Because censorship is the way to a fair trial right?
lol??? it isn't fucking censorship, it's illegal evidence. evidence obtained illegally cannot be used in any trial against any person, no matter what
But according to the article, it's being thrown out because there are other, innocent people on the recordings. And they threw out the officer's bodycam footage, too, I can only assume for the same reason. If police footage isn't admissable as evidence, what the hell are we even doing? This feels stinky, like a good excuse to get a powerful person off the hook for an embarrassing crime.
Could've sworn that if somebody obtained evidence illegally then handed it over to law enforcement without the approval/support/knowledge of law enforcement, it could be used in trial as it wasn't law enforcement who resorted to illegal measures to obtain said evidence. I'm probably entirely wrong, though, but I'm 99% sure that this was a topic covered when I was in training for my current job.

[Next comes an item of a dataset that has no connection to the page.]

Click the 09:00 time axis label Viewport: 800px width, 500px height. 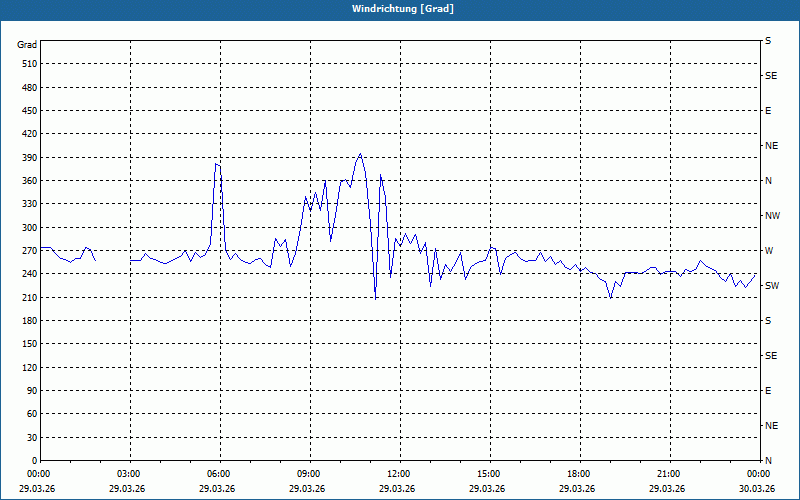point(309,473)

100% due process of law here! no two tiered justice system whatsoever
In a capitalist economy with private law forms, wealth must buy you reprieve from consequences.
pretty sure they had a warrant to put up those cameras. If this was drug offenders they'd have arrested everyone on the video
If this evidence being dismissed was in fact legal evidence after all, it's yet another sign that rule of law is dead in America.

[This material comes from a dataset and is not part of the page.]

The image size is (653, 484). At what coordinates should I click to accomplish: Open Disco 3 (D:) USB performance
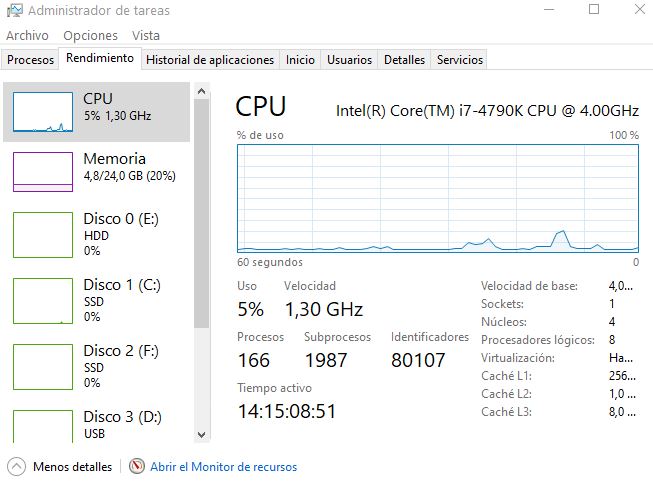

Hopefully the footage gets leaked so this slippery bastard gets exposed either way.
Devil's avocado being this shouldn't be a crime in the first place, though this is obviously a power play by people in high places, and the added caveat that the person running said operation has ties to the Chinese government.
ya with all the rich people who got recorded and are wasting money sueing the fbi over this, we plebs have virtually no expectation of privacy, our cars are all tracked by legions of bounty hunters amassing vast databases that they gleefully sell to the police, our online communications are monitored, our cities are packed to the brim with survailence cameras, and the police can intercept large swaths of phone metadata without any meaningful oversight, but the FBI surveils a massage parlor engaging in prostitution and suddenly its a bridge too far.